First Horodenker Sick and Benevolent Society
by Mark Heckman (1998)
History and Current Status
According to The Jewish Communal Register of New York City, 1917-1918, the "Erste Horodenker K. U. V. (F. G. B. J. A)" was founded in 1895 and offered sick, insurance, and cemetery benefits, and a place of worship. Membership was 150. Meetings were held the 2nd and 4th Sundays of each month at 214 E. 2nd St. The president in 1918 was Berl Weiss, 1446 2nd Ave. The secretary was Charles Lehrer, 40 E. 7th St.
According to Adele Sussman, current President, the group is essentially defunct. There is no activity or funds with the exception of some maintenance of cemetery plots and providing for the future burial of members who earlier paid for the plots. Any records, she says, are probably with YIVO.
Pictures
Cemetery Plots
The First Horodenker Society had a number of burial plots at different cemeteries. The cemeteries are listed here, along with the location of the plot in each cemetery and a map if available. See the Jewish Genealogical Society of New York web page on "New York Area Jewish Cemeteries" for the location of these cemeteries.
I have been researching the history of the BERMAN Family who came to America around 1895.
There were four siblings who arrived here around that time: Malke BERMAN ZAHLER, Noah and Feige BERMAN, Rose BERMAN GOLDHABER and David and Rose BERMAN. They came from the town of Horodenker which at the time was in Galicia/Austria-Hungary and is now in the Ukraine.
My grandfather was Noah BERMAN. According to information that I was able to research, my grandfather was one of the founders of "The Ershter (First in Yiddish) Horodenker Sick and Benevolent Society". Other names of founders were Joseph REIFF and Meshulum WEITZMAN.
This Society like all of the other Landsmanschaften were created to assist the newly arrived immigrant with some basic social services, a place to stay, some job opportunity, a place to pray, (the society had a shul, as I recall in a tenement ), health and welfare benefits and ultimately a burial site. The Ershter Horodenker Society purchased burial sites on Mount Zion Cemetery in Maspeth, Queens, Mount Hebron Cemetery in Flushing (one set of plots was purchased in 1912 and a second site in 1914) and in King Solomon Cemetery in Clifton, New Jersey.
As a kid, I knew of the Society because my father, Solomon BERMAN (Noah's son) was always an active member. In fact in 1950, my father was the President of the Society. (There is a formal group portrait of the 1950 Banquet Committee ).
The Society met on the Lower East Side, at the Broadway Central Hotel. The Banquets were generally held in a catering establishment called "Webster Hall" also located in the Union Square area of Manhattan.
These Banquets were very formal occasions and drew a substantial number of guests. Two names that stand out in my memory were Rabbi SCHORR who was the Rabbi of a large congregation in Borough Park, Brooklyn and Isadore DOLLINGER who was the District Attorney in the Bronx.
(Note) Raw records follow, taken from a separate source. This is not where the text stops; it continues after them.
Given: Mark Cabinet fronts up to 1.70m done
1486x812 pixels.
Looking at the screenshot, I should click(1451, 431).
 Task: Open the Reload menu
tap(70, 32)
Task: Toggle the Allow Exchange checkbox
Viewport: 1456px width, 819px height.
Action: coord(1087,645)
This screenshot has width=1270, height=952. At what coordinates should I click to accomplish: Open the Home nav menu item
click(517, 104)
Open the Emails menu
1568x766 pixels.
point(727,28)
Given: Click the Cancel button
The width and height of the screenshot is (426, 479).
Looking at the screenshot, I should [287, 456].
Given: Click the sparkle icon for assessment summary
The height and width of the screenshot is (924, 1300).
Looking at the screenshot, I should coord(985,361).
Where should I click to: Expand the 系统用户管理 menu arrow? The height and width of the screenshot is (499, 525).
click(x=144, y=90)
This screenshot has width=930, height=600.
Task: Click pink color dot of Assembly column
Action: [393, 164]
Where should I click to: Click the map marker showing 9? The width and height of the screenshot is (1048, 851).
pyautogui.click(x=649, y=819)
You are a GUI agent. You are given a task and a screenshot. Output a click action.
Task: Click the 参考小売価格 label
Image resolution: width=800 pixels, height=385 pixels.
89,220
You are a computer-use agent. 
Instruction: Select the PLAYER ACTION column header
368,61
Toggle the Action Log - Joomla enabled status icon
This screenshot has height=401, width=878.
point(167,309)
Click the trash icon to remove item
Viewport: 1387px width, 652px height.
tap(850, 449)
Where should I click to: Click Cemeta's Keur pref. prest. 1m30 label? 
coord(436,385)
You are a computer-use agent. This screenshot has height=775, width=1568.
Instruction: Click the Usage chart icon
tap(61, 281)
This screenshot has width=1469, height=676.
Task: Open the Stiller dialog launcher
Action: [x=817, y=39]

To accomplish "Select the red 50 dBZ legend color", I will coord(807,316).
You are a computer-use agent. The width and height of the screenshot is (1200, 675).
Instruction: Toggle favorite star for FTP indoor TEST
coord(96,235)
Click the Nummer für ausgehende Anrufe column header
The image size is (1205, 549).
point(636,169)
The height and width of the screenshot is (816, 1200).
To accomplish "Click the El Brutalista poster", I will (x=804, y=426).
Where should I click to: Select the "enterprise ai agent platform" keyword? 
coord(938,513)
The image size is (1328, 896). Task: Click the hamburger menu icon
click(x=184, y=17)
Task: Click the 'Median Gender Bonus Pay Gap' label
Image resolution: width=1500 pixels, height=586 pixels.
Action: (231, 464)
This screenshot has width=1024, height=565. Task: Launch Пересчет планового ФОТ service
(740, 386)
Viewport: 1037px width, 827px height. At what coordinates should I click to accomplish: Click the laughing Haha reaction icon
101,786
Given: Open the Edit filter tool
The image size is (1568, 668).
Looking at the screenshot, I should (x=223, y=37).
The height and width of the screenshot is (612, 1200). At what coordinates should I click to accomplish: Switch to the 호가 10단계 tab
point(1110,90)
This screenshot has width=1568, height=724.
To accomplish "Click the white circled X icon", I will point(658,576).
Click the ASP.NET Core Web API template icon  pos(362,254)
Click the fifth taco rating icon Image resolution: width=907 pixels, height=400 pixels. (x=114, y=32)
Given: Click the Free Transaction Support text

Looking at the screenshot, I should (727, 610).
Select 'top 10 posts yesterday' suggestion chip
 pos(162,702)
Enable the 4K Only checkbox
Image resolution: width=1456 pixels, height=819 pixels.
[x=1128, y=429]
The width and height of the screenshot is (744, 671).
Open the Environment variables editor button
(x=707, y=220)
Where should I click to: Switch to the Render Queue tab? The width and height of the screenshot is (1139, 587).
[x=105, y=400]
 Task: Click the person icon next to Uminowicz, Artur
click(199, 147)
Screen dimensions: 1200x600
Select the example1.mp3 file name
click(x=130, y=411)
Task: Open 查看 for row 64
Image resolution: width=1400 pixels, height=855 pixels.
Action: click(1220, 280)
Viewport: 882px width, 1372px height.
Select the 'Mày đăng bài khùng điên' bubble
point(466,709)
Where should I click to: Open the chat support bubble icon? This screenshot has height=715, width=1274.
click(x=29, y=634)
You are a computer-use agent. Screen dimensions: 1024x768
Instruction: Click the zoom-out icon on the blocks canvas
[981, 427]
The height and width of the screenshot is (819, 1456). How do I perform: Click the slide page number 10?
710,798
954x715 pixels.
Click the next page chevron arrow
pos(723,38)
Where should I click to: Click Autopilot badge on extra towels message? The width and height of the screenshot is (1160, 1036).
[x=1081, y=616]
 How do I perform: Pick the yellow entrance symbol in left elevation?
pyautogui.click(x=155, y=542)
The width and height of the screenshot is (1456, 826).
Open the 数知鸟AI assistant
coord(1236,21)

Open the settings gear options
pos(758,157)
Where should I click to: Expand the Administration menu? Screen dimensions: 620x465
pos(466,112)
At the time of my father's presidency, my brother and I would act as the "color guard" and parade in with the flags of the United States and Israel.
The Banquet produced a large "journal". A soft-covered book printed on glossy paper that generated a good deal of income for the society. There were gold and silver pages for the "big-time" patrons as well as pages of ads that ran from a full page down to the size of a business card. Some of the contributors included photos. Many of the officers and members of the Society solicited ads from a variety of business contacts. These journals were quite extensive.
In addition to the Society as a social fraternal organization, there was also a religious congregation. "The Horaedenker Erste [sic] Congregation" was a shul that was located at 96 Clinton Street on the Lower East Side of Manhattan. I recall my father taking me there a few times at Simchath Torah. This congregation had 5 Sefer Torahs. In the 1960s, when it appears that the shul disbanded, the Torahs were sent to Israel for distribution. In the pictures section, above. there are reproductions of pages that appeared in the 50th Anniversary Journal of the Progressive Horodenker Society that commemorate this event.
One of the more well-known members of the First Horodenker Society (possibly also the Progressive Society) was Isadore Dollinger. He was at one time the Bronx District Attorney and then a Congressman. He died January 31, 2000, at the age of 96.